**Estratto fornito:**
+ + + + +

# 25 / Editoriale

Dopo una campagna elettorale attraversata da polemiche incandescenti, Zohran Mamdani è stato eletto sindaco di New York. Una vittoria che sancisce l’ascesa di una nuova generazione di attivisti all’interno del partito democratico, fondata su rivendicazioni economiche e sociali nette capaci di organizzare un’opposizione frontale all’amministrazione Trump. Ma questa elezione riflette anche un mutamento nei rapporti tra i Democratici e Israele. Mamdani ha sempre adottato una posizione dichiaratamente antisionista, portando la questione al centro del dibattito politico americano.

Donald Trump d’altronde non ha perso tempo: con la sua consueta sottigliezza, ha definito “stupidi” gli ebrei newyorkesi che hanno votato Mamdani. Ma chi guarda con più attenzione sa che non si tratta solo di un insulto, bensì di un indicatore inquietante della frattura generazionale e ideologica che attraversa la più grande città ebraica americana. Sébastien Lévy questa settimana, scandaglia le domande poste da questo risultato: il voto degli ebrei, le divisioni tra generazioni, il loro rapporto con un partito democratico che è stato a lungo la loro casa politica ma i cui sviluppi attuali destano crescenti preoccupazioni.

+ + + + +

**Dati disponibili:**
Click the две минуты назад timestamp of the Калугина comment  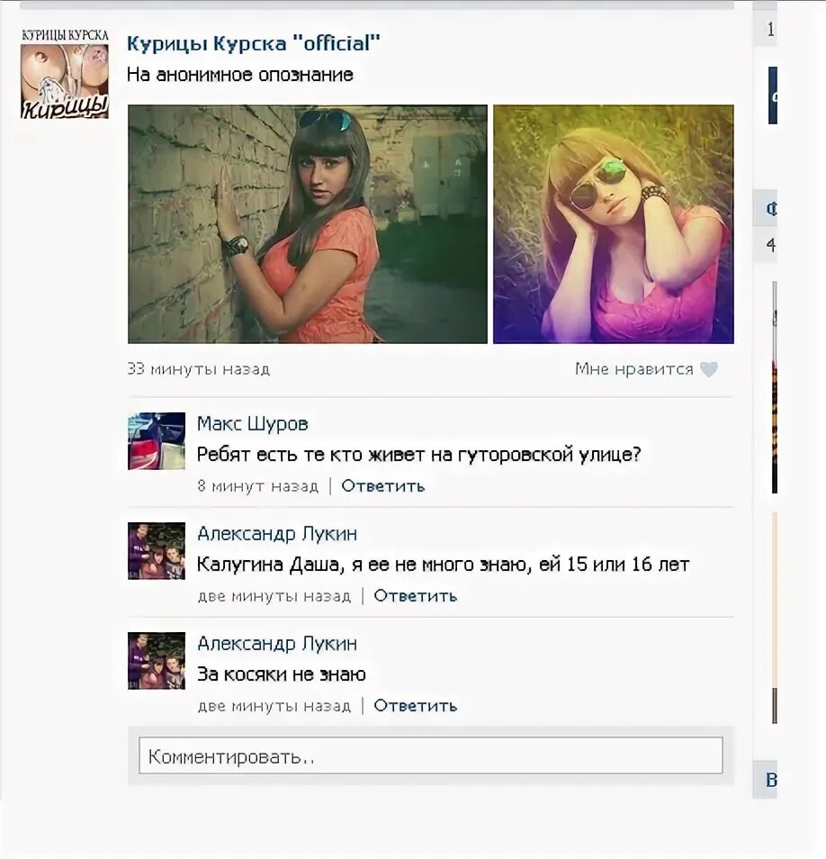(x=274, y=596)
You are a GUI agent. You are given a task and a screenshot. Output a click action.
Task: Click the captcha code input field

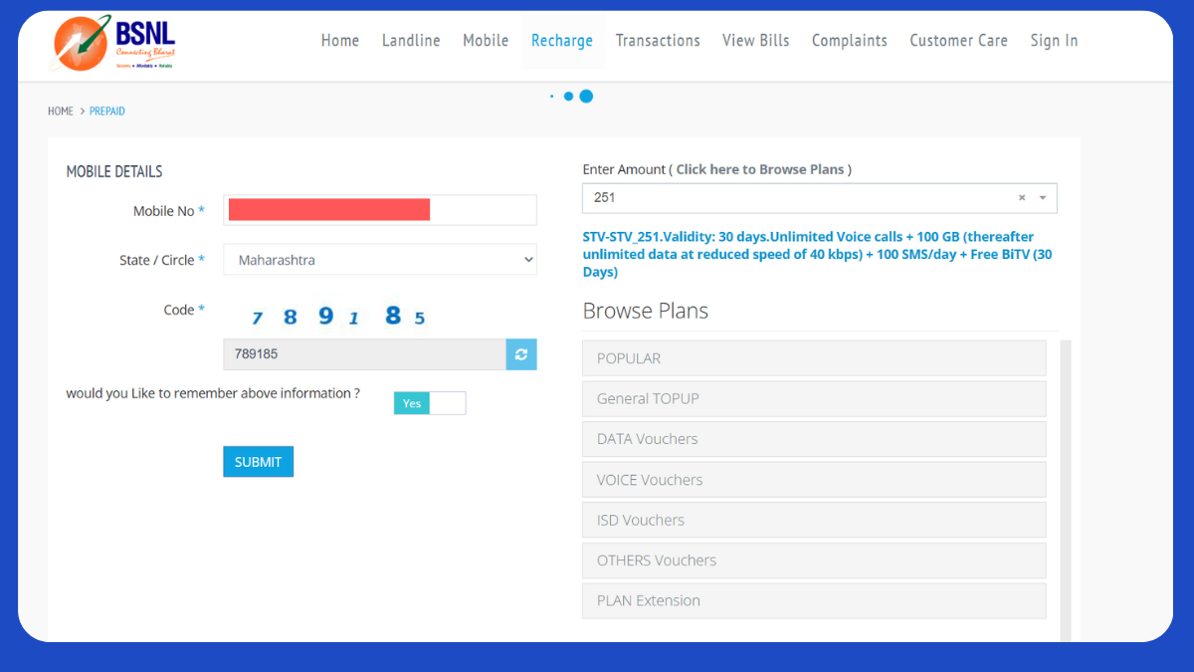[x=364, y=354]
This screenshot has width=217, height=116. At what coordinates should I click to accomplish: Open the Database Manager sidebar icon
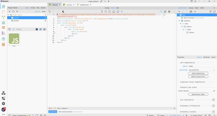3,23
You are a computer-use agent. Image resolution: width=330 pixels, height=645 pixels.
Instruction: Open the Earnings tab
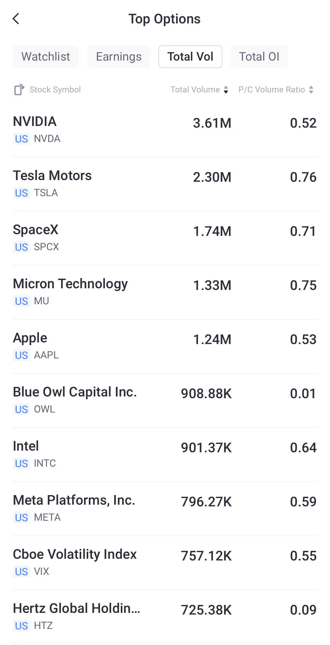click(x=119, y=57)
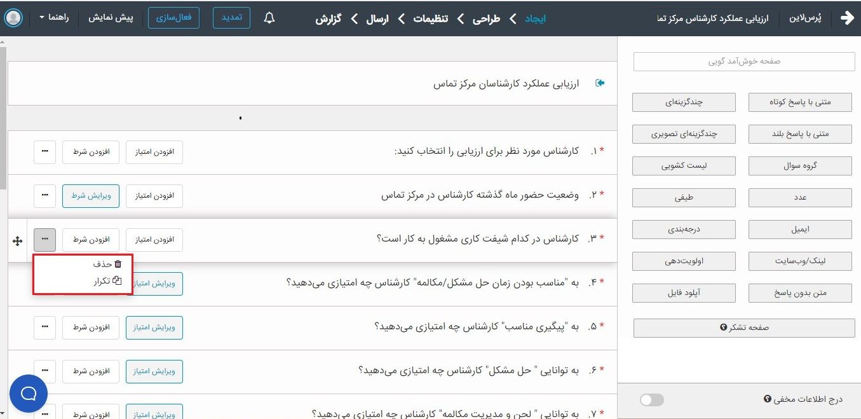
Task: Expand the راهنما dropdown menu
Action: click(x=53, y=18)
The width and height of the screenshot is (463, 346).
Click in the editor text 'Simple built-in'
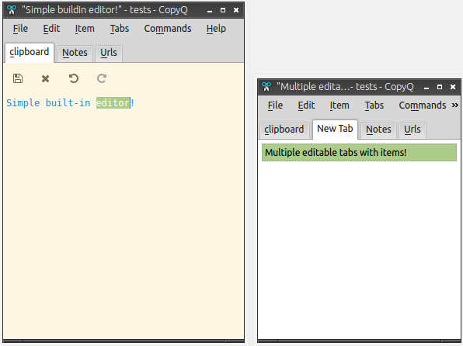(48, 103)
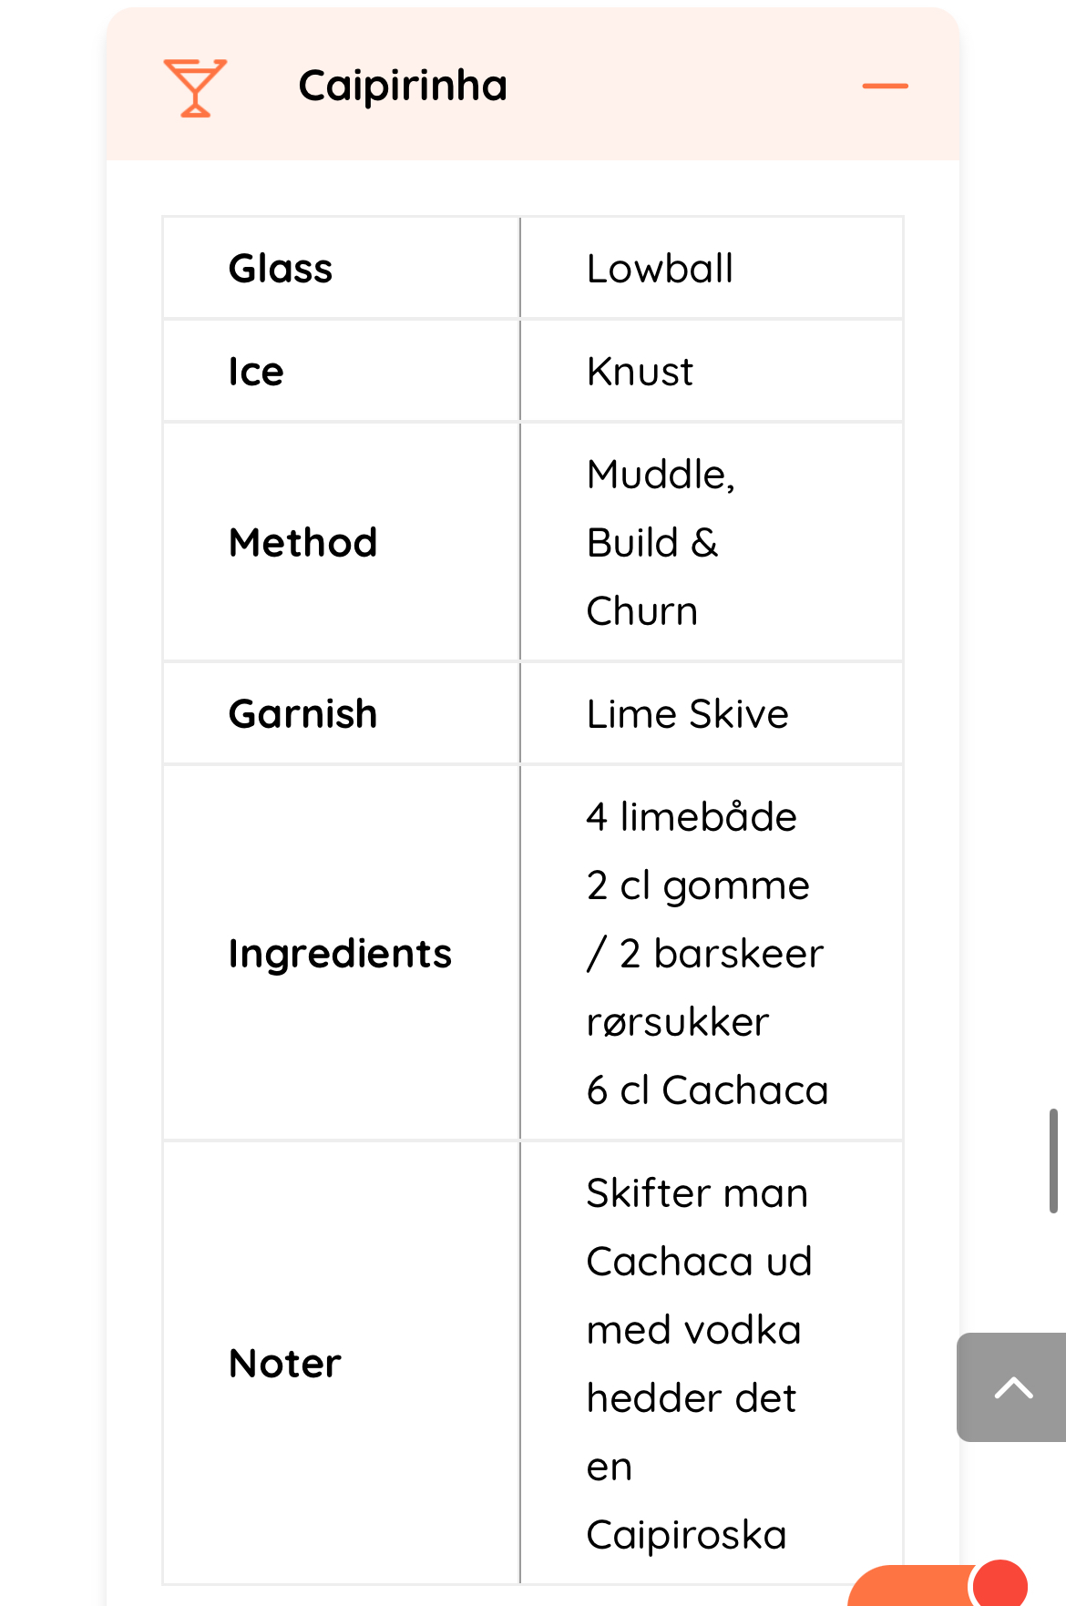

+ + + + +

**Cosa fare:** Per favore, riproduci parola per parola il passo dell'editoriale che va da "Donald Trump d’altronde" fino a "destano crescenti preoccupazioni." incluso.

**Risposta scritta:**
Donald Trump d’altronde non ha perso tempo: con la sua consueta sottigliezza, ha definito “stupidi” gli ebrei newyorkesi che hanno votato Mamdani. Ma chi guarda con più attenzione sa che non si tratta solo di un insulto, bensì di un indicatore inquietante della frattura generazionale e ideologica che attraversa la più grande città ebraica americana. Sébastien Lévy questa settimana, scandaglia le domande poste da questo risultato: il voto degli ebrei, le divisioni tra generazioni, il loro rapporto con un partito democratico che è stato a lungo la loro casa politica ma i cui sviluppi attuali destano crescenti preoccupazioni.